Log-structured storage is a powerful approach to organizing data that prioritizes sequential writes for efficiency and durability. In this post, I delve into the inner workings of log-structured storage, focusing on LSM-trees. We'll explore their write and read paths, the mechanics of compaction, and compare leveled and tiered compaction strategies. Additionally, I'll discuss the differences between LSM-trees and B-trees, and talk about variations like Jungle and Bitcask, highlighting their unique optimizations and trade-offs.

Basics

Write Path

Write are first appended to a Write-Ahead-Log (WAL) for durability, then they are written to a MemTable which is basically an in-memory sorted data structure such as a balanced tree (e.g. red-black or AVL tree) or a skip list (I have a detailed post about skip list on this blog). After writing a write to WAL and the MemTable, we can return success to the client. We can have multiple MemTables, but at any given time, we have exactly one writable MemTable; the other ones can only be used for reads. Once a MemTable reaches a certain size, it become read-only and a new MemTable is created. Read-only MemTables later are dumped to SSTables. Note that deletions are written with tomestones.

Figure 1. Write path

Read Path

When looking up a key, since it can be in the MemTable(s) or any of the SSTables, we should keep searching them until we find the key. Note that if there are multiple occurrences of the key, we only care about the last write. Thus, by searching MemTables(s) and SStables in reverse chronological order, we can return the first value we encounter for a key. Since both MemTables and SSTables are sorted data structures, we can search them with binary search in logarithmic time. Using bloom filters, we can know for sure if a key does not exist in a SSTable thereby saving our time by not searching it. Thus, for each SSTable, we store its bloom filter data on the file as well to use it during searches. Not that without bloom filters, searching a key that does not exist will require searching all SSTables. Also note that, most of the time, the key parts of SSTables are cached so searching SSTables does not necessarily require a binary search on disk.

Figure 2. Read path

Compaction

We never update the value of a key in place. Instead, we record its new value by appending to MemTable that will be dumped as SSTables. Thus, we may have different values for the same key in multiple SSTables. We only care about the last value, and storing the older values is unnecessary. Using compaction, we can delete older values and reclaim space.

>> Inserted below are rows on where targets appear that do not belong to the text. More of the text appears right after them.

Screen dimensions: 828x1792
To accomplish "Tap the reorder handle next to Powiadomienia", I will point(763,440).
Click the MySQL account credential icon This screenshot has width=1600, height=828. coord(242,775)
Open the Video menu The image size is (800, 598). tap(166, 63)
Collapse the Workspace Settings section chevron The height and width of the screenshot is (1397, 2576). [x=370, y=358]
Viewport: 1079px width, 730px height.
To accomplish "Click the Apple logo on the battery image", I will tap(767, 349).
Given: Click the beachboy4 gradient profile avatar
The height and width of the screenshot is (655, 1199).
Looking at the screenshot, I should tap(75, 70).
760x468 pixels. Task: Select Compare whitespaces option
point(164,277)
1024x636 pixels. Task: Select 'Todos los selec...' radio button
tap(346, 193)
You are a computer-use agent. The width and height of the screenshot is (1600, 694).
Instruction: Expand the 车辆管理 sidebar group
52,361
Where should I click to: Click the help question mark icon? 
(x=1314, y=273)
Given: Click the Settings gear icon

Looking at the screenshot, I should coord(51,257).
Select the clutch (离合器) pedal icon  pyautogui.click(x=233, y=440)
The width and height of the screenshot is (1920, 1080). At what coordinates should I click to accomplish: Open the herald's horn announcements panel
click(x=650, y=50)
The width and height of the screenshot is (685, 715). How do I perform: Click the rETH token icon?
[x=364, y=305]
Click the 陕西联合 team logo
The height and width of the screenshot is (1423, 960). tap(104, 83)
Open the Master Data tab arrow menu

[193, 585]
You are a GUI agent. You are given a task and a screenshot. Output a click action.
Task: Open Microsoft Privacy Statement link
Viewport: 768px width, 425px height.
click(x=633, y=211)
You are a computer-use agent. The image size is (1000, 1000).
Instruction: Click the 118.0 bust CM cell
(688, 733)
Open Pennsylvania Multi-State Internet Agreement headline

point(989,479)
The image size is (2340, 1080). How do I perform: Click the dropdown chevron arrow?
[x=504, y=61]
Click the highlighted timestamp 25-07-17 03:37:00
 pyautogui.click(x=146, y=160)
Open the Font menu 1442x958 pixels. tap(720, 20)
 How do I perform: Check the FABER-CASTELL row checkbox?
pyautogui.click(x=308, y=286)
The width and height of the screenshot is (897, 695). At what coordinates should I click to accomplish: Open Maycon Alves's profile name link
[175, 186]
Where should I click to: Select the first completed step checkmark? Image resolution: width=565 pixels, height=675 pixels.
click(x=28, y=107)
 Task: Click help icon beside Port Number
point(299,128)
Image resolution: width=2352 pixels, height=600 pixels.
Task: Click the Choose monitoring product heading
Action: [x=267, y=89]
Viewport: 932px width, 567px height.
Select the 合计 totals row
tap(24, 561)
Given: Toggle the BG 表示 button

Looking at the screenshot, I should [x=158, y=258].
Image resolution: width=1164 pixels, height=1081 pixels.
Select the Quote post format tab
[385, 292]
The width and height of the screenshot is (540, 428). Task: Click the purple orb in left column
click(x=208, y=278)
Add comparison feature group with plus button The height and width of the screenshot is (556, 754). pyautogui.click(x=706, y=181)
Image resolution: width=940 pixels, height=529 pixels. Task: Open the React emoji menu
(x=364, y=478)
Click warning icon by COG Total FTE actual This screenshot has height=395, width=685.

Compaction is basically running a merge sort on two or more SSTables, and creating a new SSTable, possibly with a larger size. One way to merge sort SSTables is as follows: we can iterate each SSTable, and put the next value of each input SSTable into a heap data structure, and keep writing the top of the heap to the output SSTable (so each time we can find next element in O(S) where S is number of SSTables). Note that since we care about the last value of a key, we can order keys based on <key, version> such that lower key and higher version have higher priority in the heap. Once we write a key to the output heap, we ignore the rest heap's top with the same key, and just pop them, until we find a new key.

One naive approach for compaction is as follows: We first merge sort all SSTable to a single big SSTable and delete all small SSTable. Then, once in a while when we have more than a threshold SSTables, we merge sort all of them AND the big SSTable again, keep the new SSTable and delete all small SSTables and the old big SSTable.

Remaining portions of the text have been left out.